Remark 3. That the result holds without the common prior assumption is because
the constructed payoff function u implies that ex post optimality is achieved in a Paretooptimal equilibrium. Thus the potential conflict of interest due to heterogeneous priors
becomes irrelevant concerning the Pareto-optimal equilibrium because it is the most preferred strategy profile by both players regardless of prior beliefs.
Context-dependence
As mentioned in Remark 2 above, the optimality of literal vagueness is due to the nature of the decision problem being context-dependent, that is, the payoff depends on
the context-dimension of the state of which the focal language is not literally descriptive.
Consequently, the language may also be used in context-dependent ways. The same message refers to different subsets of features depending on the context that obtains, because
information about the context is also worth communicating. It is not unusual that the
meaning of a word depends on the context. Indeed, the whole linguistic field of pragmatics is dedicated to the study of context-dependence.
It is important to distinguish between two types of context-dependence embedded in a
language. The first type refers to the case that the sender’s choice of message depends on
the context. For instance, there are two common Cantonese expressions of “thank you”,
“m-goi” and “do-ze”. People would say “m-goi” to thank for something non-materialistic,
e.g., “m-goi” is used when people ask for help or express graditude for a favor. In contrast, “do-ze” is mostly used to thank for something materialistic, e.g., a gift.4 This type of
context-dependent use of language needs not be literally vague, because distinct messages
may simply convey distinct information about the context without differentiating between
information about the feature. The second type of context-dependence in a language refers
to the case that the correct interpretation about which subset of features is signified by
4
However, no such distinction in expressing gratitude exists in Mandarin Chinese.
7
a message depends on the context. In this case, not only the speaker’s choice of message
depends on the context, but he also chooses the same message to signify different subsets
of features depending on the context. In Example 1, Alice’s use of “It’s interesting” corresponds to this case. Thus the second type is stronger than the first type, and it necessarily
implies literal vagueness. When thereafter we discuss context-dependence in a language
we mean the second type.
A crucial source of context-dependence and thus literal vagueness is that the focal
language is essentially one-dimensional: It only has terms literally relating to the featuredimension of the state.
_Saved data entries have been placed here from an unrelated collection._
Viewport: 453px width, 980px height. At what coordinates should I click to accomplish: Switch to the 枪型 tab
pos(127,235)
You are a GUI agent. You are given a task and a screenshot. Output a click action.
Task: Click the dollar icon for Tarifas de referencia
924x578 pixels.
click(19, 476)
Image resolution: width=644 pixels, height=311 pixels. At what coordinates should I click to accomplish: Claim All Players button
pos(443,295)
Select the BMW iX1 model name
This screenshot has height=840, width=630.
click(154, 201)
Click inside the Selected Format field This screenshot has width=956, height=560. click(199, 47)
Why would people use such an overly parsimonious language? One
important reason is its simplicity. After all, using a richer language is more costly, and
often the richer language may not be feasible at all — for instance, if the common language
shared by people from different linguistic backgrounds is only descriptive of one aspect of
the state. People with different native tongues can use facial expression in person, or
emoji , and emoticon :-) on the internet, as a common language to describe emotion, but
this common language lacks terms descriptive of any other aspect of the world.
In Example 1 the context is payoff-relevant. It is possible that even if the context is
not directly payoff-relevant, people still prefer to use a literally vague language. This is
particularly the case if the context is meta-linguistic. Here we give two examples, both
variants of the standard two-person cheap talk model with common interest.
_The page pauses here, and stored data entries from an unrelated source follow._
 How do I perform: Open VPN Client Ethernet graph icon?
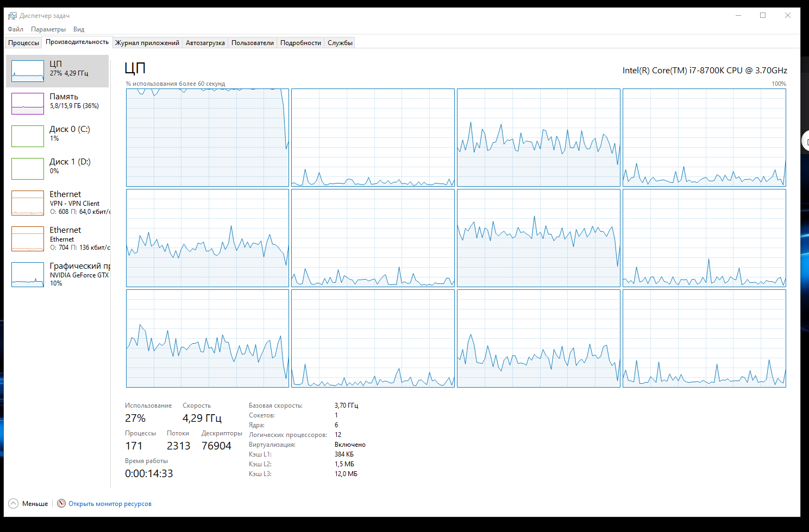(x=28, y=203)
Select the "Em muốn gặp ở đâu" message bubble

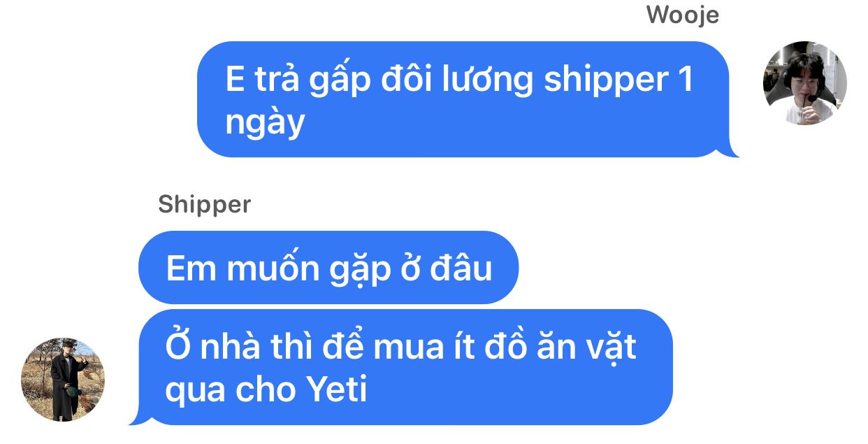click(x=328, y=268)
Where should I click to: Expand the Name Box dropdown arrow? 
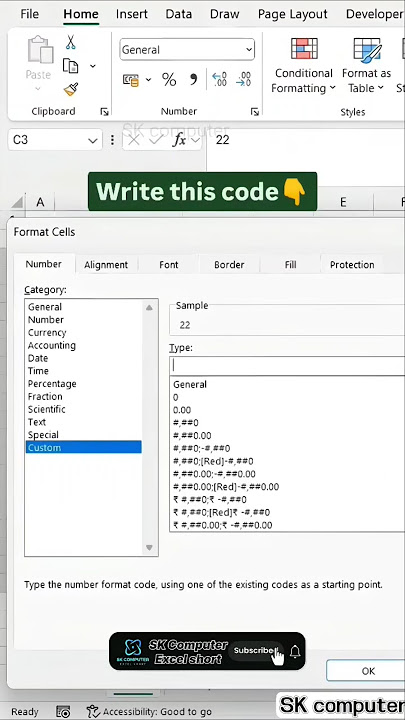[x=93, y=141]
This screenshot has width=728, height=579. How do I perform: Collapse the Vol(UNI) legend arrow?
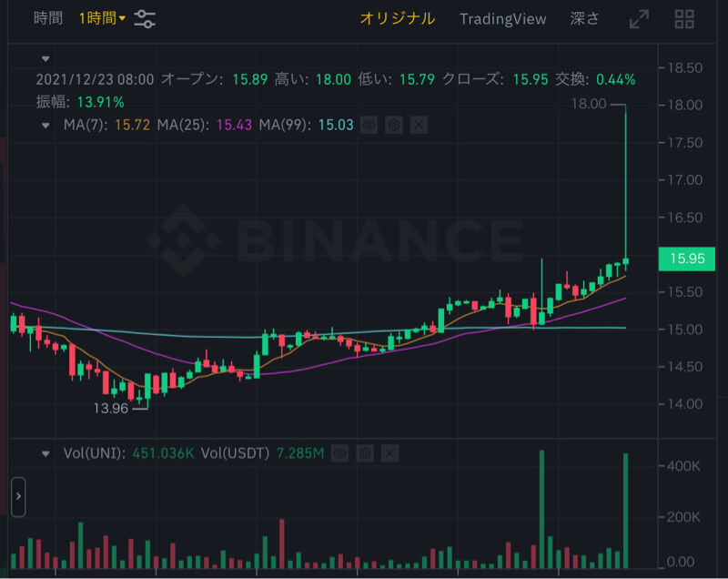[x=46, y=452]
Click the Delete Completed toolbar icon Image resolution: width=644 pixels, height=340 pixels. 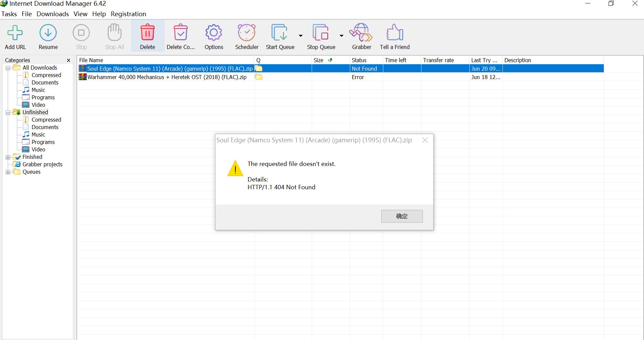click(180, 33)
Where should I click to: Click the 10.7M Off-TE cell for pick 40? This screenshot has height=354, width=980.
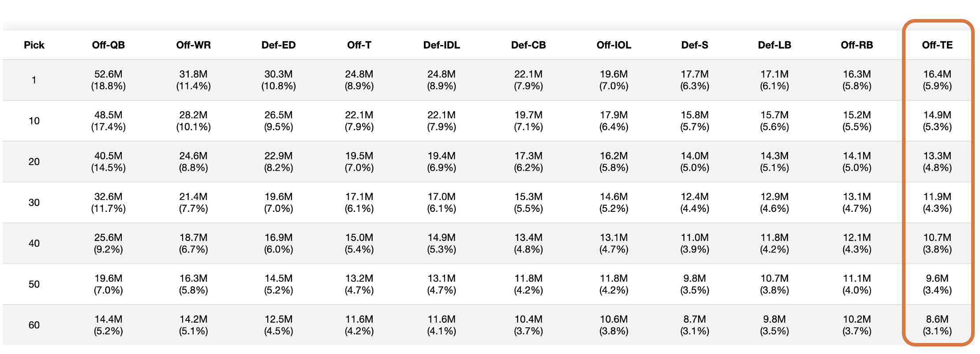point(937,243)
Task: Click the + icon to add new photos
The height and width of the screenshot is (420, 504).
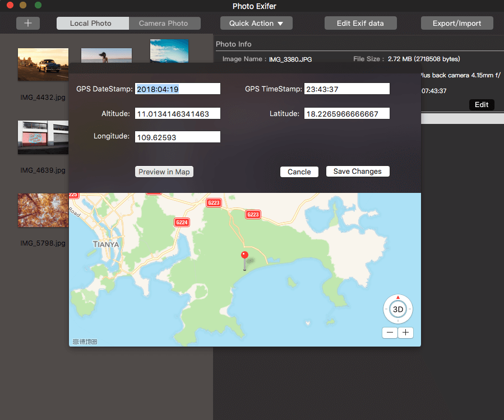Action: pyautogui.click(x=27, y=23)
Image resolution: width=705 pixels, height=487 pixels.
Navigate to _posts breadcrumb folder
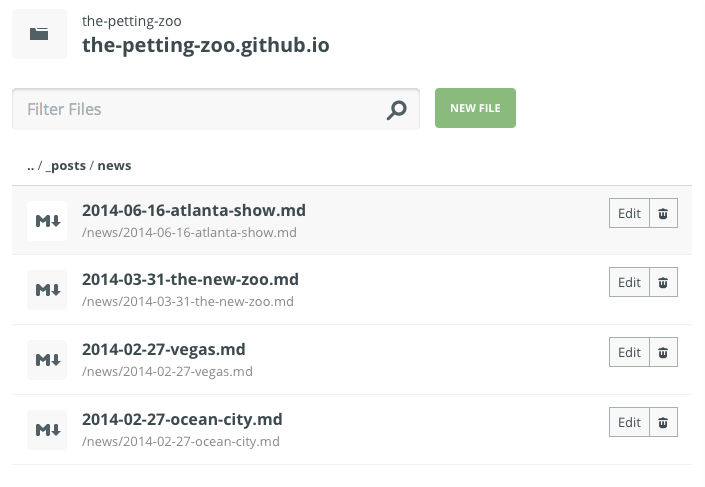pyautogui.click(x=66, y=166)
Example 2. Alice wishes to describe to Bob, a tailor, the color she has in mind for her next
dress. Alice may have a small vocabulary for colors, only with typical terms like “blue”,
“red”, or she may have a large vocabulary for colors, which in addition also includes terms
denoting subtle colors like “maroon” and “turquoise”. Alice’s vocabulary is unknown to Bob,
and can be interpreted as the context-dimension of the state. Alice’s optimal language may
be literally vague.
This is an example of the more general model studied in Blume and Board (2013). In
their model, the available messages for the speaker may vary depending on the speaker’s
language competence. Consequently, in optimal communication speakers of different language competence may use the same message to indicate different sets of payoff-relevant
states, implying that the optimal language is vague in their model. Example 2 shows that
language competence can be incorporated as the context-dimension of the state, and in
the model with the enriched state space the optimal language is no longer vague, but is
instead literally vague.
Example 3. Alice wishes to describe the height of Charlie to Bob, so that Bob can recognize
Charlie at the airport and pick him up. Moreover,
8
• Alice knows whether Charlie is a professional basketball player or not.
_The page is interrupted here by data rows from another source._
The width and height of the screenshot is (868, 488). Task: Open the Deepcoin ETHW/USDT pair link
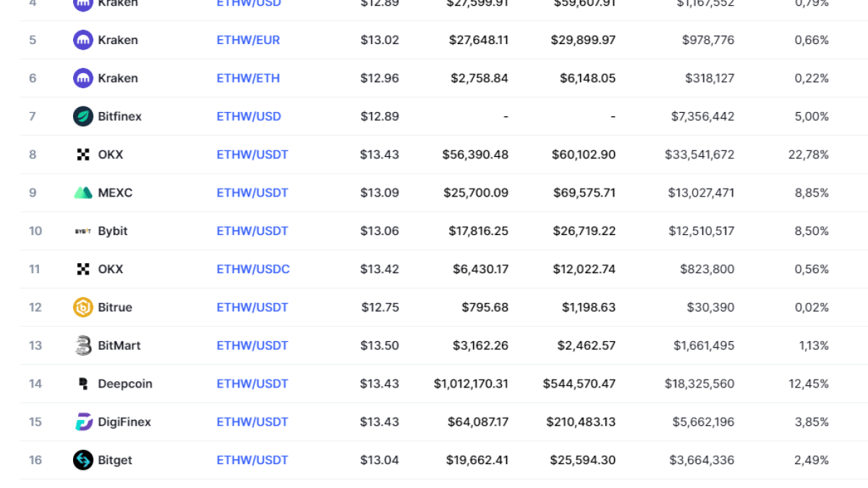[252, 384]
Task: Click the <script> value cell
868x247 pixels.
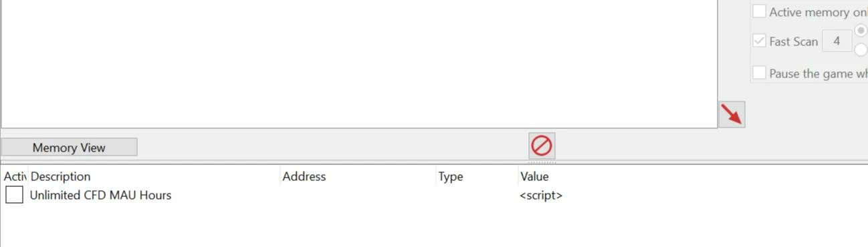Action: (540, 195)
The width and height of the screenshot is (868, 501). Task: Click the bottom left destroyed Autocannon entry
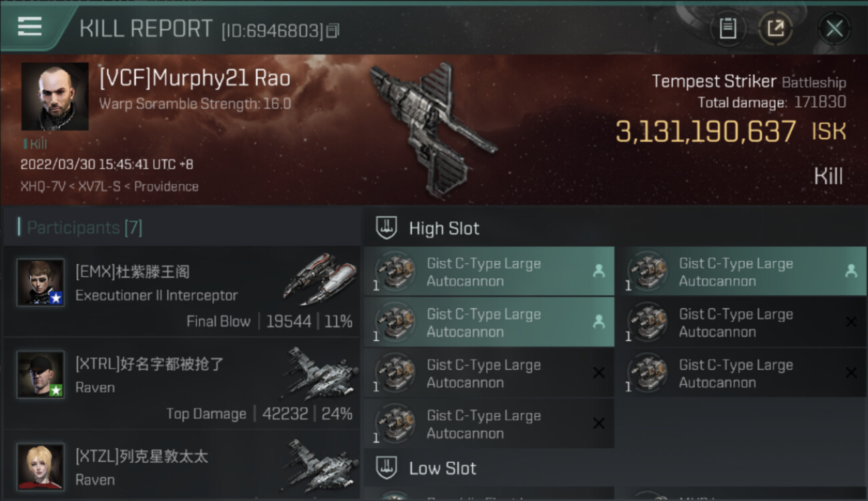pos(489,424)
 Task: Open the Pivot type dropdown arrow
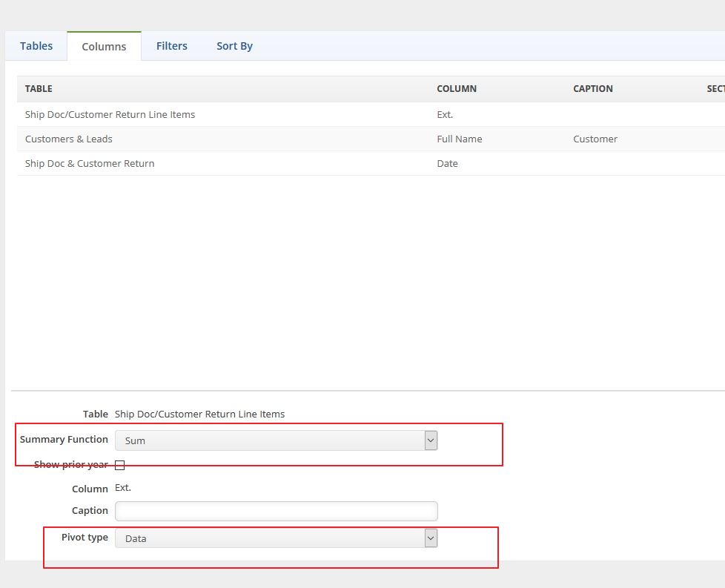pos(431,538)
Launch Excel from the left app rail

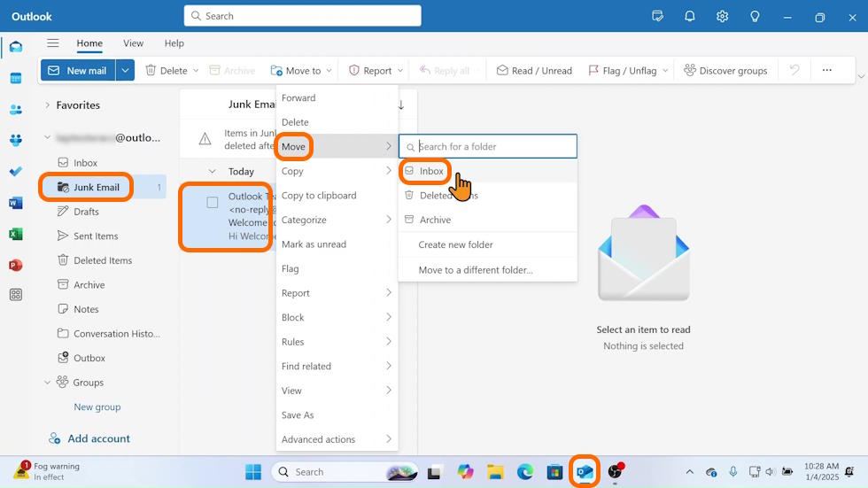(15, 234)
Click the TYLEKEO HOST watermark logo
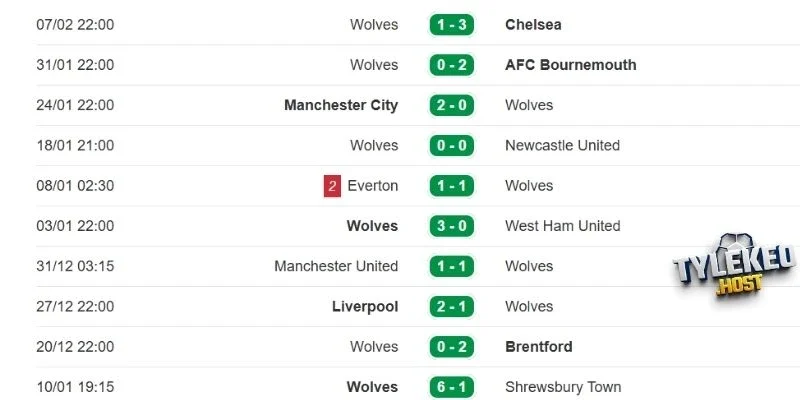This screenshot has width=800, height=400. click(x=732, y=268)

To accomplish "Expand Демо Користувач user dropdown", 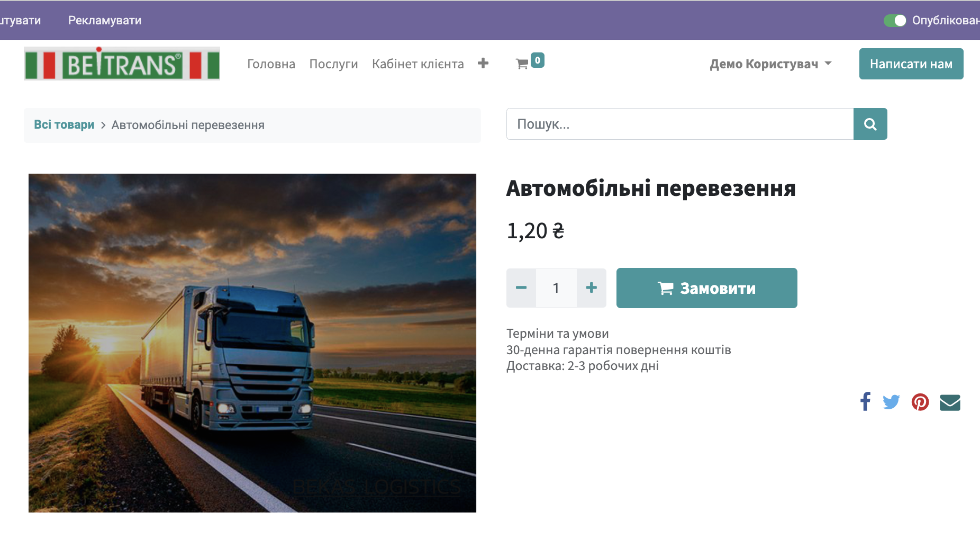I will click(770, 64).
• Bob may or may not know whether Charlie is a professional basketball player or not.
• Alice may or may not know whether Bob knows whether Charlie is a professional
basketball player or not.
Alice can also describe Charlie as “tall” or “short”. Her optimal choice of the word can
depend both on Charlie’s height and on whether she believes Bob knows Charlie is a professional basketball player or not. For instance, if she believes Bob knows Charlie is a
professional basketball player then she says Charlie is “tall” only if his height is above 6
foot 10, whereas if she believes Bob does not know then Charlie is “tall” only if his height
is above 6 foot 2. If we take Alice’s belief about Bob’s knowledge as the context, then her
language is literally vague.
This example is adapted from a more casual discussion in Lipman (2009). A more formal model of the example is as follows: The listener’s knowledge about the payoff-relevant
state space is not common knowledge. In particular, prior to the conversation the listener
may receive with some probability an informative private signal which narrows down the
possible set of payoff-relevant states. Moreover, the speaker may also receive a private
(possibly noisy) signal which tells him whether the listener has received that informative
signal or not. It is very easy to construct a typical decision problem under which, in the
optimal equilibrium, the meaning of a message from the speaker depends on the signal
that he receives. If we do not incorporate the speaker’s signal as part of the state then
the optimal language is vague. However, in the enriched model in which the speaker’s signal is considered as the context and the payoff-relevant state as the feature, the optimal
language is not vague but literally vague.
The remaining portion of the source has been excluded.